Structural, electronic, piezoelectric, and optical properties of Janus MoSi2Z3X (Z/X = N, P, As) monolayers

Abstract

Janus structural engineering of two‐dimensional (2D) materials has emerged as a pivotal strategy for modulating their physicochemical properties. In this work, we designed new Janus MoSi₂Z₃X (Z/X = N, P, As) monolayers and systematically investigated their structural, electronic, carrier mobility, piezoelectric, and optical properties by first‐principles calculations.
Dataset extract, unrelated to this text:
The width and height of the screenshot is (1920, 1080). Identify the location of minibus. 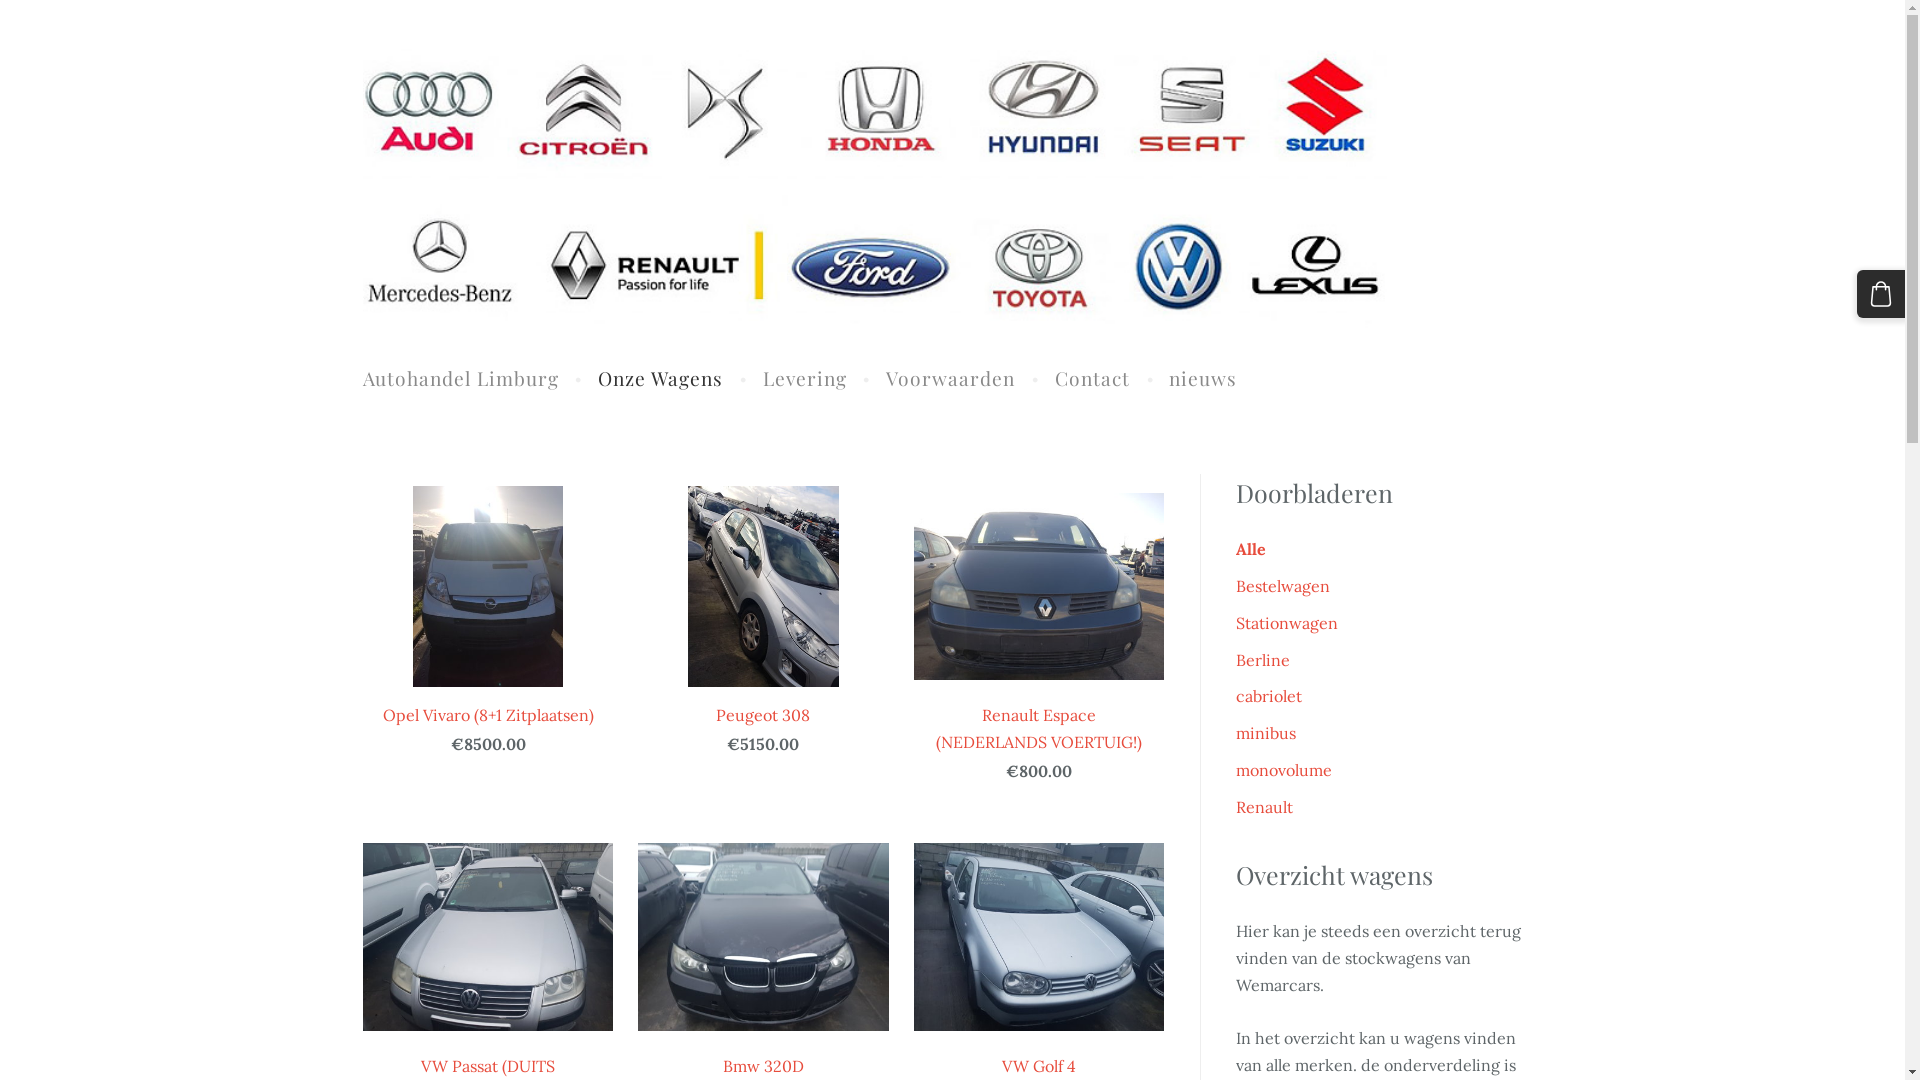
(1266, 734).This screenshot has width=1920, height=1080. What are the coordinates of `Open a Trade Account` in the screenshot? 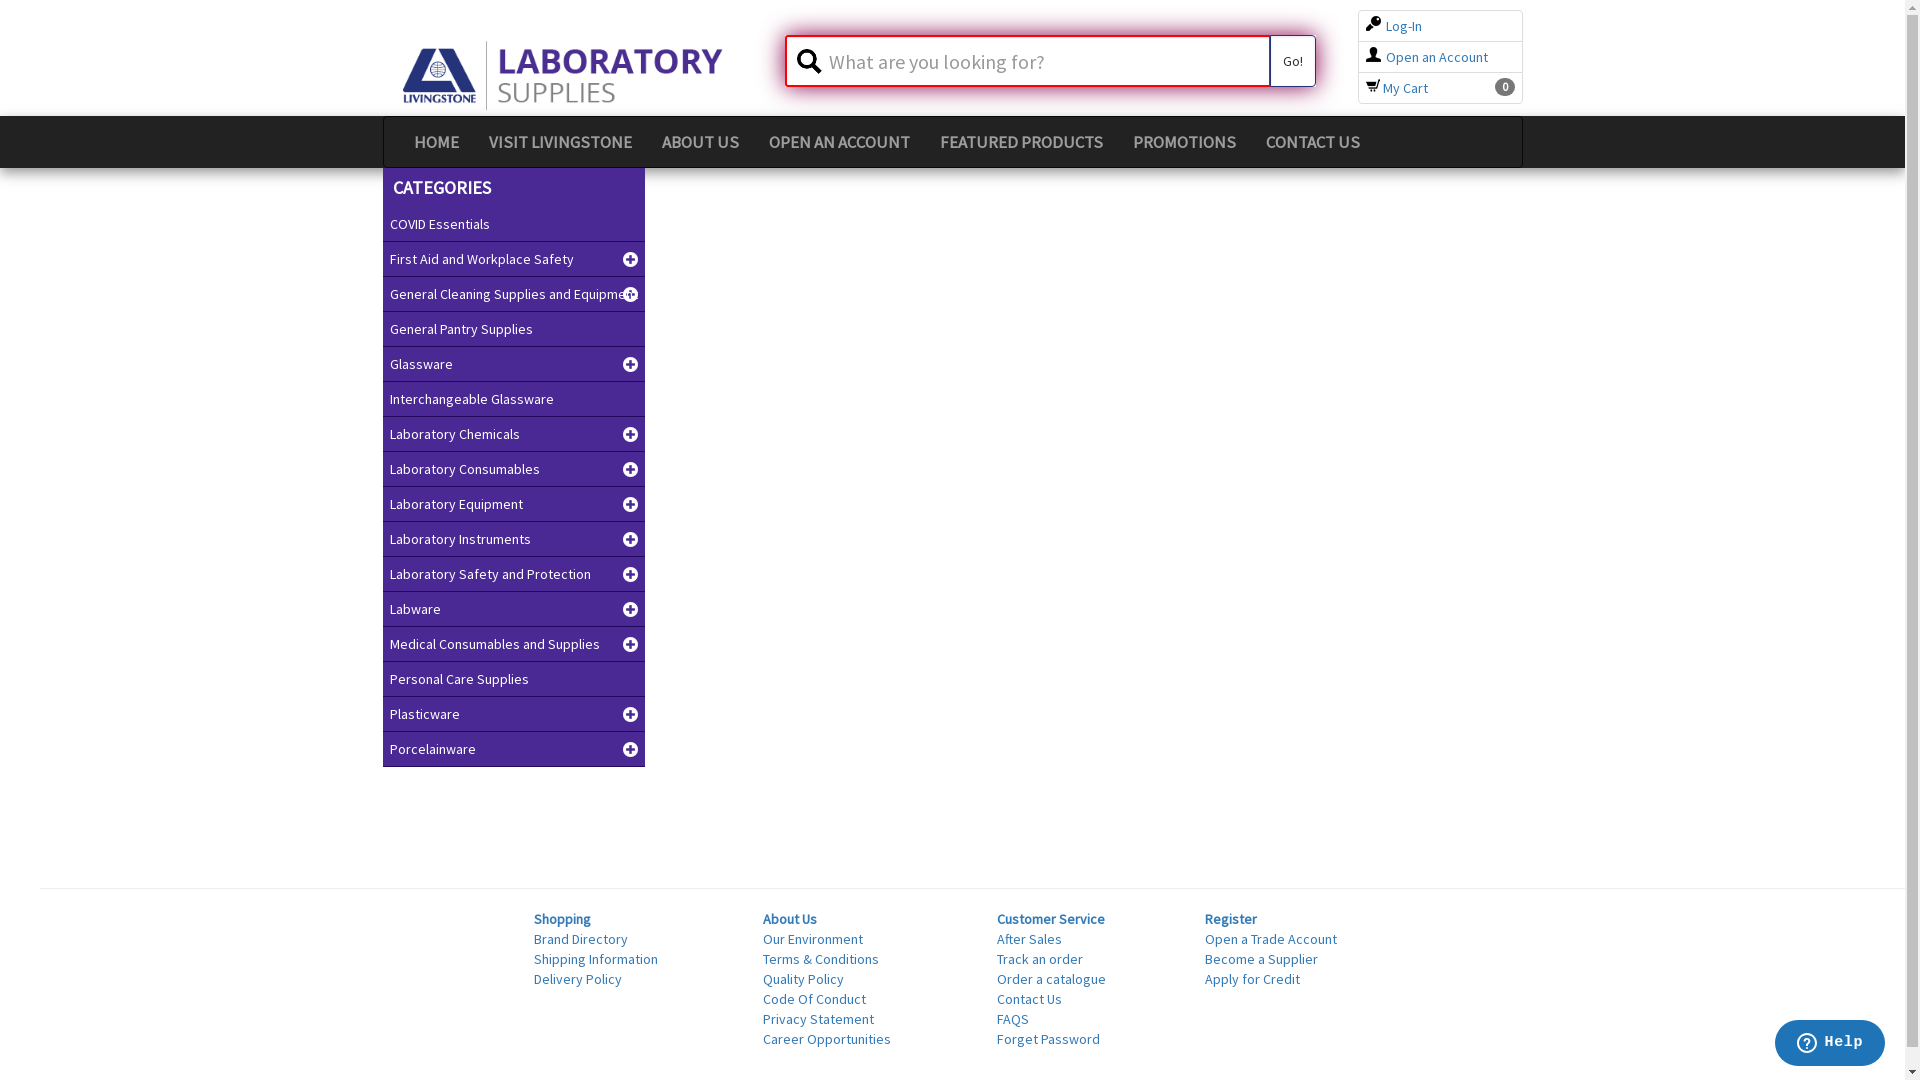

The results demonstrate that MoSi₂P₃N, MoSi₂P₃As, and MoSi₂As₃P monolayers exhibit robust dynamical, thermodynamic, and mechanical stability. The band structure reveals that MoSi₂P₃N (MoSi₂P₃As) is an indirect bandgap semiconductor with its valence band maximum (VBM) at the K (Γ) point and conduction band minimum (CBM) at the M (K) point, whereas MoSi₂As₃P is a direct bandgap semiconductor with both VBM and CBM located at the K point. Besides, biaxial strain engineering enables the phase transition from semiconductor-to-metal accompanied with an indirect‐to-direct bandgap transition in MoSi₂P₃N and a direct‐to-indirect transition in MoSi₂As₃P. Furthermore, these monolayers demonstrate anisotropic and high carrier mobility, especially the hole mobility of MoSi₂P₃N approaching 10³ cm² V⁻¹ s⁻¹. Specially, MoSi₂P₃N, MoSi₂P₃As, and MoSi₂As₃P monolayers exhibit excellent piezoelectric performance, especially, the piezoelectric strain coefficients d₁₁ and d₃₁ of MoSi₂P₃N are 6.61 and 0.12 pm/V, respectively. Furthermore, they display high optical absorption across both visible and ultraviolet spectral regions. These findings highlight the potential applications of Janus MoSi₂Z₃X monolayers in piezoelectric and photoelectric devices.